Söz konusu tarihsel dönemin, bugünün ileri endüstriyel ülkelerinin kentleşme süreciyle koşutluk taşıması elbette rastlantısal değil. Ne de Türkiye’de 1950’li yıllardan bu yana ev kadını kategorisinin giderek şişkinleşmesi, bunun yanında kadınların “işgücüne katılım”larının sürekli düşüş göstermesi rastlantısal. 1940’lı yılların sonlarından itibaren varlığını şiddetlendiren iç göç, tarım kesiminde ücretsiz aile işçisi olarak çalışan kadınların, özellikle büyük-kentlere geldiklerinde işgücü piyasalarının dışında kalıp ev kadını olmalarını beraberinde getirmiştir (Kalaycıoğlu ve Rittersberger, 2001: 31; Ecevit, 2000: 130, 153-4). Nitekim, 1955’te kadınların yaklaşık %96’sı tarım kesiminde ve ancak %4’ü tarım dışı sektörlerde çalışmaktayken, bu oranlar 1980 yılında sırasıyla %87 ve % 13, 2007 yılında %47 ve %53 biçiminde değişecektir. Buna koşut olarak, 1950’den önce %80’in üzerinde olan kadının işgücüne katılım oranı, 1980’de %43’e ve 2007’de %25’e düşecektir. Bu oran kentlerde %20, kırdaysa %33’tür. “Aradaki farkın nereye gittiği” sorusu, yanıtını kentsel işgücü istatistiklerinde görünmeyen ev kadınlığı kategorisinde bulur. Bu tablo, aynı zamanda, Türkiye kentleşmesinin kırsal kesimden göçle gelen kadınlar için hapsedici sonuçlarına da işaret eder. Bilhassa 1980 sonrası ekonomik yeniden yapılandırma politikalarıyla beraber, örgütlü sanayiyle bağlantılı ama ev eksenli düzensiz ve enformel çalışma biçimlerinin feminize olarak yaygınlık kazanması, bu geniş kentli alt-sınıf kadın kesimi için evi yalnızca yeniden üretim mekânı değil, aynı zamanda sosyal güvenlik, örgütlenme, ücret güvenliği vb. gibi birçok açıdan sorunlu bir üretim mekânı olarak da işlevlendirecektir. Kadın emeği, cinsiyet-körü disipliner yaklaşımlarca “tüketim ve yeniden üretim alanı” olarak nitelendirilen özel alanda ücretli emeğe bir yandan lojistik hizmetleri sağlarken, böylece bir yandan da üretim ilişkilerine, ama yine cinsiyet asimetrisi doğrultularında farklılaşan biçimlerde eklemlenmektedir.

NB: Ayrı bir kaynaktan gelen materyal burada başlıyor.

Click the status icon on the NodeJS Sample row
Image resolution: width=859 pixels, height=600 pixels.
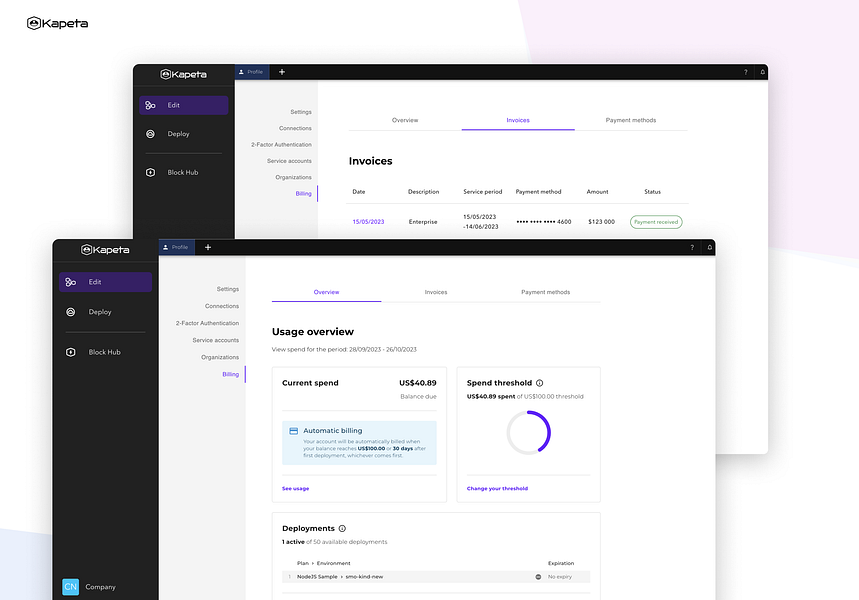point(538,576)
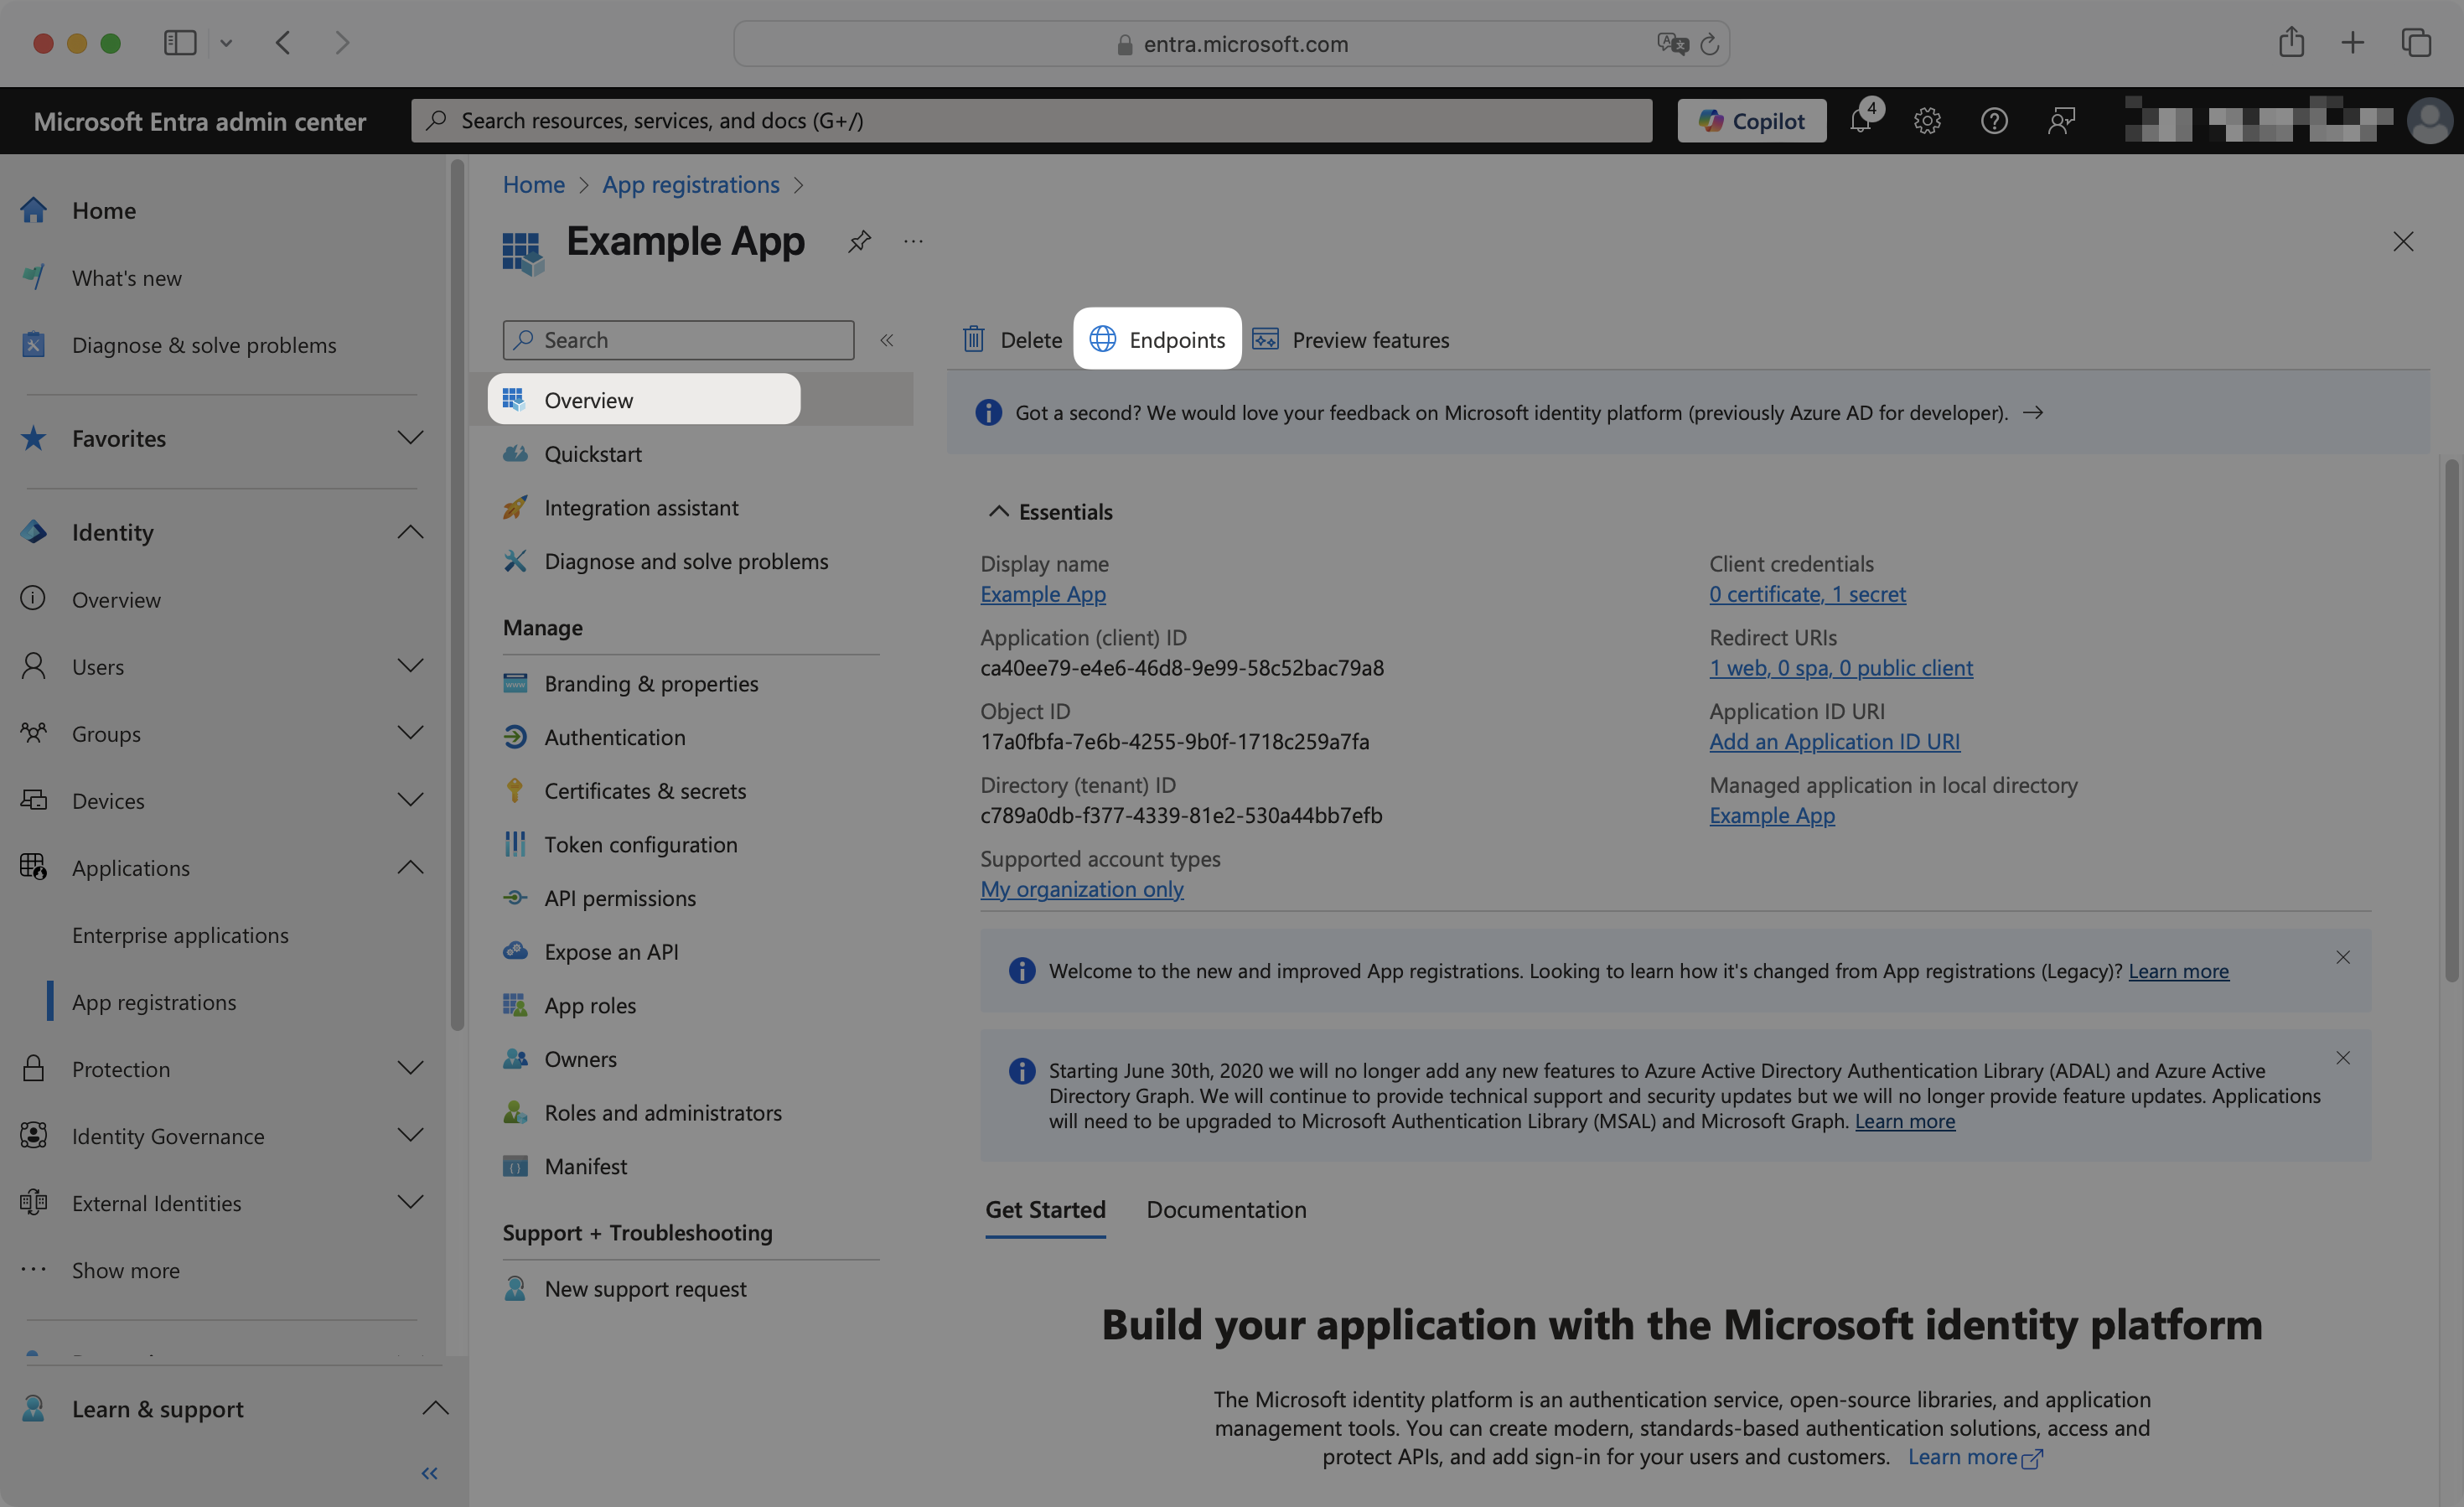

Bir başka deyişle, kentsel ekonomi ve kentsel siyaset çalışmalarının gelip kapısında durduğu özel denen alan, kendi içinde bir ekonomik-politik birim olmakla kalmayıp okullardan işyerlerine, hastanelerden yerel yönetimlere kadar “taklit” edilir. Bourdieu’nun (2001: 106-8), toplumdaki maddi ya da simgesel kimi cinsiyete dayalı karşıtlıkların “aileye benzemek açısından birleştiği”nin altını çizmesi de bu çerçevede manidardır. Emeğin ve toplumsal mekânın ev ve ev dışı arasındaki bölünüşünü kavramak, “erkek egemenliğinin üzerinde kurulduğu temeli sürekli olarak onaylama yönünde işleyen … büyük … simgesel makine”yi kavramak için yeterli değildir:

“Kadınların içinde bulunduğu koşulları etkileyen görünür değişimler, görünmeyen yapıların sürekliliğini gizlemektedir. [Görünmeyen yapılar] ancak ev içi ekonomi ve onu karakterize eden emek ve erk bölünmeleriyle kadınların ve erkeklerin içerildiği çeşitli işgücü piyasası kesimleri arasındaki bağlantıyı kurmayı sağlayacak ilişkisel bir düşünme biçimiyle açığa çıkarılabilir.

(....)

Bu bağlantıyı kurmak, aynı zamanda, benzer egemenlik ilişkisinin en karşıt toplumsal koşullarda bile gözlemlenebilmesini olanaklı kılar.”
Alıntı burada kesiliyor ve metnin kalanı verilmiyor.